Interpretive Summary: Boll weevil eradication programs rely exclusively on pheromone traps to monitor boll weevil populations and to determine the need for insecticide treatments, but these traps often capture other weevil species that look similar to the boll weevil. Misidentification of weevils could preclude or delay deployment of timely remedial actions or, conversely, lead to unnecessary insecticide applications. Efforts are underway to develop a diagnostic tool that can be used to rapidly and accurately differentiate boll weevils from other weevil species. However, in order for the diagnostic tool to work, both the quantity and quality of DNA extracted from weevils have to be above certain levels. We measured the quantity and quality of DNA from boll weevils and weevil body parts that were held in pheromone traps under field conditions for up to three weeks, which corresponds to the maximum trap servicing interval used by eradication programs in the U.S. We found that the quantity and quality of DNA from whole weevils, heads, abdomens, and legs generally declined through the three-week aging period, but both remained above the levels needed for the diagnostic tool to work. However, we found that rainfall and the subsequent exposure of weevils to moisture greatly accelerated degradation of weevil DNA.

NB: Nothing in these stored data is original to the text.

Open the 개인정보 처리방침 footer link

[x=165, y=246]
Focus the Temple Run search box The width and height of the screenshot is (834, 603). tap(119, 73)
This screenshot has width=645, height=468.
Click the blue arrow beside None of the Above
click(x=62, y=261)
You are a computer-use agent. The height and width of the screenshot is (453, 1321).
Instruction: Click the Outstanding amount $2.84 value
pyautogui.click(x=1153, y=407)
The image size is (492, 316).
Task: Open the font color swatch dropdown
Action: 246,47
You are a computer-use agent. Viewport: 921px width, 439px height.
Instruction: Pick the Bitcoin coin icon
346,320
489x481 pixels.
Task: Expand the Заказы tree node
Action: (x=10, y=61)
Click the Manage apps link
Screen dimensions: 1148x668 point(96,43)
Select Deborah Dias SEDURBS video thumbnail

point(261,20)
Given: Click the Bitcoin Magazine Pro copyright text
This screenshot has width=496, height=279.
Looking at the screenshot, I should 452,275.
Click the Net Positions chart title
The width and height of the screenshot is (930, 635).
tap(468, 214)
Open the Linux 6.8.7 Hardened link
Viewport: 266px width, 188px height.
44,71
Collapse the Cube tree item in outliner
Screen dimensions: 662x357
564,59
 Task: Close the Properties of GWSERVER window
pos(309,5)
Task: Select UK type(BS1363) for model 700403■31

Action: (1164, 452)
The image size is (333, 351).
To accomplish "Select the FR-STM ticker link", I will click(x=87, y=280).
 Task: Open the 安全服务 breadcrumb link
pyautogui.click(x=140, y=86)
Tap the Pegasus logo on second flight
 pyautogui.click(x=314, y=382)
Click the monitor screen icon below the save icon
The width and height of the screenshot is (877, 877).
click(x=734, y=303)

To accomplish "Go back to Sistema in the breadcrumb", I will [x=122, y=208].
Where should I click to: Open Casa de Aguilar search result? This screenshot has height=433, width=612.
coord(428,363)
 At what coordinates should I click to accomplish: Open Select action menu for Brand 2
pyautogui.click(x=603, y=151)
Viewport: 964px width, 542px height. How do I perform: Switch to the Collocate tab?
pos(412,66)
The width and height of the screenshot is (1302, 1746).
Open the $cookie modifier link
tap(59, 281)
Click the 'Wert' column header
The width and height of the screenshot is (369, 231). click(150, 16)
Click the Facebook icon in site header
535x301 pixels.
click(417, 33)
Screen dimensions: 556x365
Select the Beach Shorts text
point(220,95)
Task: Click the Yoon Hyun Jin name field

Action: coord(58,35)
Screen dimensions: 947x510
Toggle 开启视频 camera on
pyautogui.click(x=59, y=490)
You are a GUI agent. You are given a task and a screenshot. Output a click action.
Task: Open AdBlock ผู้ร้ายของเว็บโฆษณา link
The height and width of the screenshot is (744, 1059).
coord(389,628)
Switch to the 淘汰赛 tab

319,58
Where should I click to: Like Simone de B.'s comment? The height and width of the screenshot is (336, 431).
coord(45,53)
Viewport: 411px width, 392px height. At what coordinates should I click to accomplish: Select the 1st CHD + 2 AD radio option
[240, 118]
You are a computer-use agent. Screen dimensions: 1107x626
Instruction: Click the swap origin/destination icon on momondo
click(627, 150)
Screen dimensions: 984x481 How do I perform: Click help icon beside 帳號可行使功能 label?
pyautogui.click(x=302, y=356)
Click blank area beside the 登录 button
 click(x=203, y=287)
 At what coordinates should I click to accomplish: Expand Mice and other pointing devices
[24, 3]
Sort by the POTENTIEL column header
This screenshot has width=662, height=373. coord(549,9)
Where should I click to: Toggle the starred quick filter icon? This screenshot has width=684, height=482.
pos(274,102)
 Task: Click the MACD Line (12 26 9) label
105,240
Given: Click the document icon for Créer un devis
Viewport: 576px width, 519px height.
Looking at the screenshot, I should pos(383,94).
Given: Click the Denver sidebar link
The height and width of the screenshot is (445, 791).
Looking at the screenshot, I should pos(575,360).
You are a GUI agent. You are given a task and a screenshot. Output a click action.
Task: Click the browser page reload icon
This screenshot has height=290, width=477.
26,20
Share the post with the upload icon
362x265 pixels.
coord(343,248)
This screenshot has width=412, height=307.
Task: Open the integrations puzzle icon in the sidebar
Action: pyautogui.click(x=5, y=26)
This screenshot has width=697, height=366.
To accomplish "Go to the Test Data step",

Technical Abstract: The boll weevil, Anthonomus grandis grandis Boheman (Coleoptera: Curculionidae), is a major pest of commercial cotton (Gossypium hirsutum) in the Southern U. S. and throughout Central and South America. Efforts are underway to develop a PCR-based diagnostic tool that can be used to rapidly and accurately differentiate boll weevils from other weevil species that are commonly captured in pheromone traps. However, the quantity and integrity of weevil DNA must be above a certain level for the PCR assay to work. Currently, active eradication programs service traps weekly, but post-eradication programs service traps at two- or three-week intervals. Consequently, captured weevils may be dead, dismembered, and exposed to environmental conditions for prolonged periods which may adversely affect the quantity and quality of weevil DNA. We documented the degradation of DNA quantity and integrity in boll weevils and weevil body parts aged in traps over a three-week period under field conditions. The quantity of DNA extracted from whole weevils, heads, abdomens, and legs generally remained sufficient (> 1 ng/'L) through the 21-day period. The integrity (fragment length) declined through time but generally was sufficient (> 700 bp) for use in the assay. PCR amplification of three markers validated that the quality and integrity of DNA extracted from dead weevils and individual weevil body parts aged in traps up to 21 days remained at sufficient levels for the PCR-based assay. However, our data also suggests that rain events may accelerate degradation of weevil DNA.